Ex-presidiário petista Lula diz que vai indicar novamente Jorge Messias para vaga no Supremo Tribunal Federal

 O ex-presidiário petista Lula afirmou nesta sexta-feira (29) que vai indicar novamente o advogado Jorge Messias para a vaga de ministro do Supremo Tribunal Federal (STF). A declaração foi feita durante visita à Fábrica de Fertilizantes Nitrogenados de Sergipe (Fafen-SE), em Laranjeiras. Segundo o ex-presidiário Lula, a rejeição de sua indicação anterior ocorreu por motivos políticos e não por falta de qualificação técnica. O presidente classificou Messias como “um dos melhores advogados do País” e não tem qualquer impedimento jurídico ou histórico que comprometa a sua atuação. “Ele foi derrotado por uma questão simplesmente política”, ressaltou, em meio a críticas sobre a possibilidade de indicações serem barradas sem justificativa técnica clara.

O ex-presidiário lembrou que o Senado tem prerrogativa de rejeitar nomes, desde que apresente critérios objetivos. “Sou eu que indico. O Senado pode derrotar alguém se ele não tiver competência jurídica. O que não pode é simplesmente derrotar por derrotar”, argumentou. “Portanto, eu vou indicar o Messias outra vez”, afirmou.

O ex-presidiário petista Lula reforçou a importância do diálogo político para garantir a aprovação de pautas no Legislativo. Ele disse que mantém conversas com parlamentares de diferentes partidos, independentemente de alinhamento ideológico. “Eu preciso dos amigos, dos meio-amigos e dos inimigos quando o projeto é de interesse brasileiro”, disse.

A declaração foi feita durante agenda em Sergipe, onde o presidente visitou a Fafen-SE, em Pedra Branca, no município de Laranjeiras. A unidade teve retomada das operações anunciada pelo governo federal, dentro de um plano de reativação do setor de fertilizantes e investimentos da Petrobras no estado.

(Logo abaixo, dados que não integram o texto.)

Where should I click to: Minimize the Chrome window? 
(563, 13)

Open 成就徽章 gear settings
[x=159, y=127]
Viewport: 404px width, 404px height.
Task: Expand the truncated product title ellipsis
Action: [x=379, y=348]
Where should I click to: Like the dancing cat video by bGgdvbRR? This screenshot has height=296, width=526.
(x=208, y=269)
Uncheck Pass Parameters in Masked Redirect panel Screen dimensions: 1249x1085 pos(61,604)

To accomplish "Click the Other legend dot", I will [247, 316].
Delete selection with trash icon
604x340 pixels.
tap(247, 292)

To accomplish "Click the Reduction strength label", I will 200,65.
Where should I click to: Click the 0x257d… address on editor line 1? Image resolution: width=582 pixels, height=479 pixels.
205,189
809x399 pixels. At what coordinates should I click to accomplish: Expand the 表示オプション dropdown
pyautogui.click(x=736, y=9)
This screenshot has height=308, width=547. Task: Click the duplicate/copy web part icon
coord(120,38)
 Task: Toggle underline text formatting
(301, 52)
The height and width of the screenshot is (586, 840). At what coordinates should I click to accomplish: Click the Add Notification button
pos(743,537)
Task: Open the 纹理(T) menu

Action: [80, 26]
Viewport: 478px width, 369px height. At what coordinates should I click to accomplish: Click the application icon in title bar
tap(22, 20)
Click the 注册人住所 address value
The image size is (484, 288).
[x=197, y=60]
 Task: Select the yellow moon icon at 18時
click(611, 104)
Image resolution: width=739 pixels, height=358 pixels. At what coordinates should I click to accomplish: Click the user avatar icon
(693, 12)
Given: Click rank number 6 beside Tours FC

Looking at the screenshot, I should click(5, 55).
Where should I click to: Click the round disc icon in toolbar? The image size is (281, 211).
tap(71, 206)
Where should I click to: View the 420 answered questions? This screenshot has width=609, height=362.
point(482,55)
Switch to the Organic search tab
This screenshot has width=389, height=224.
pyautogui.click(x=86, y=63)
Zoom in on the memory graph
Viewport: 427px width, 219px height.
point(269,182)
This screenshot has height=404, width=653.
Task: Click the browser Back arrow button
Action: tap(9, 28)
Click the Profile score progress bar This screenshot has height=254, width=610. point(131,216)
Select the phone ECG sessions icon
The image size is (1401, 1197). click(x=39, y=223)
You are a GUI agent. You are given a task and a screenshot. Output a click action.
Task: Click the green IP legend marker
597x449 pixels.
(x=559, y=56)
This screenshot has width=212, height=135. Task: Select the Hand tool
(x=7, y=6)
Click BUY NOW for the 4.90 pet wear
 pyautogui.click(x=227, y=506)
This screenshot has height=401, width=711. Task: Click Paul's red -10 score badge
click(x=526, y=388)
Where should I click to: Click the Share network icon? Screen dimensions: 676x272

O ex-presidiário Lula apenas não explicou como fará para contornar a impossibilidade de apresentação do mesmo nome duas vezes, no mesmo ano, para apreciação do Senado Federal, porque isso é expressamente vedado pelo regimento interno da Casa, que tem poder de lei. Além disso, ele só poderia voltar a indicar Jorge Messias no próximo ano, caso viesse a ganhar a eleição de outubro, o que é muito duvidoso de acontecer.